Among the entries that follow, tally the lines with the string "icon". Give no more than the number.

____

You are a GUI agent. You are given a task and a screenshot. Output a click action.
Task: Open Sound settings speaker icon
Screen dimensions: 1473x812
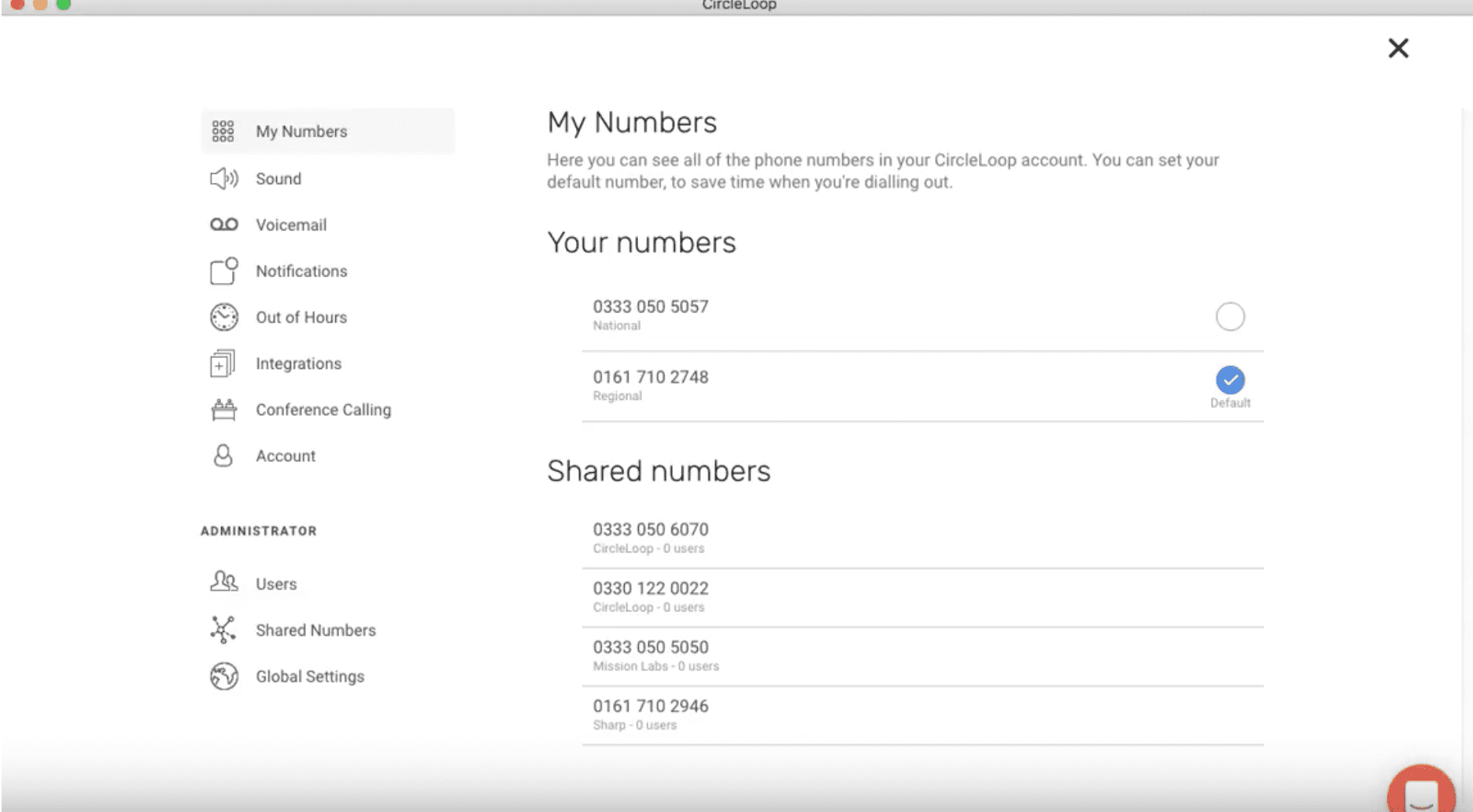point(223,179)
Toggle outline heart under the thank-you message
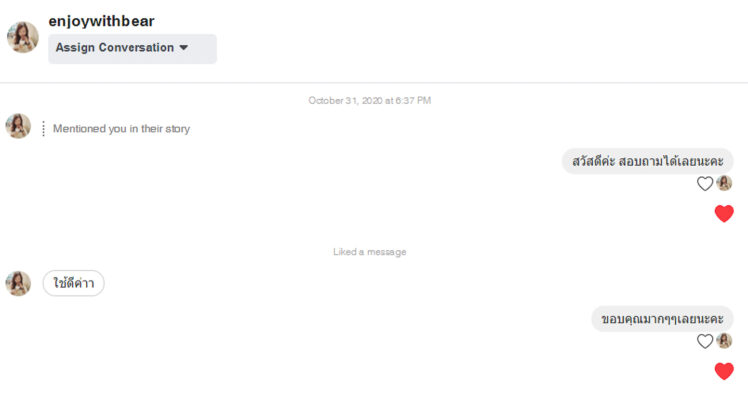748x400 pixels. [705, 341]
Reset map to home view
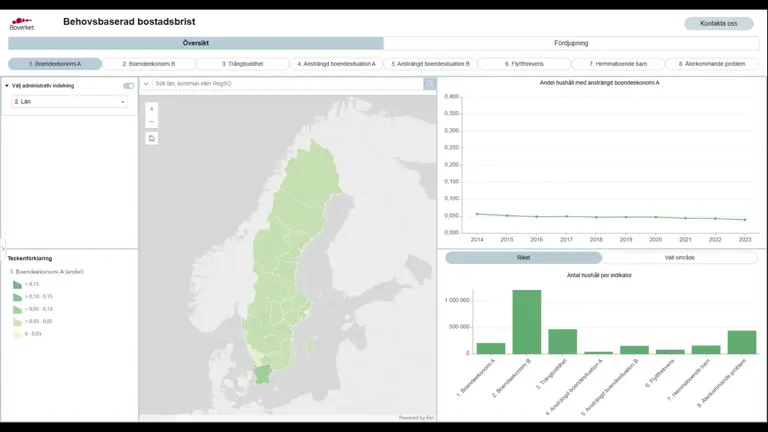 [151, 138]

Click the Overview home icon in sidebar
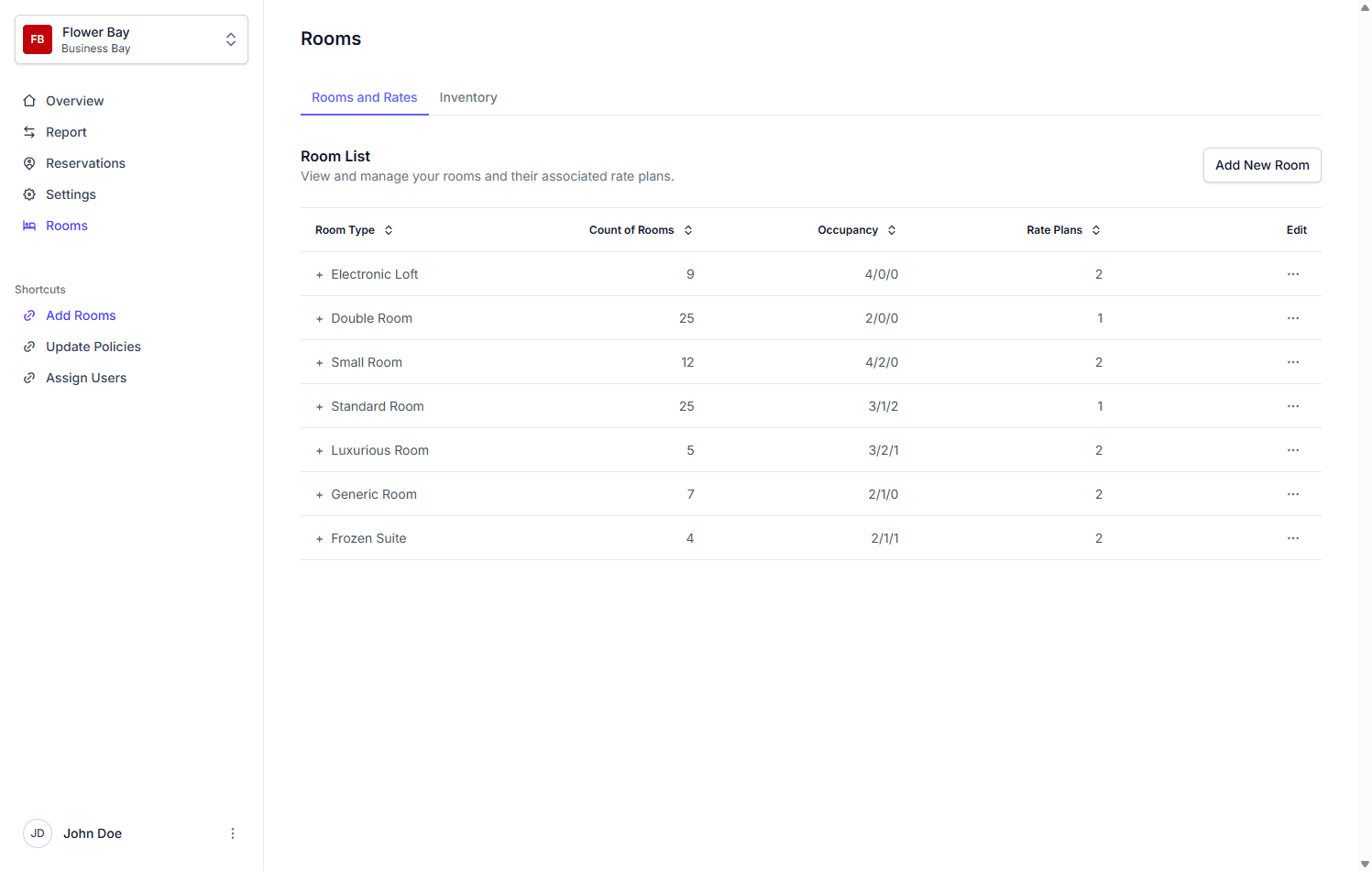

____

ANSWER FOR THE TASK —
2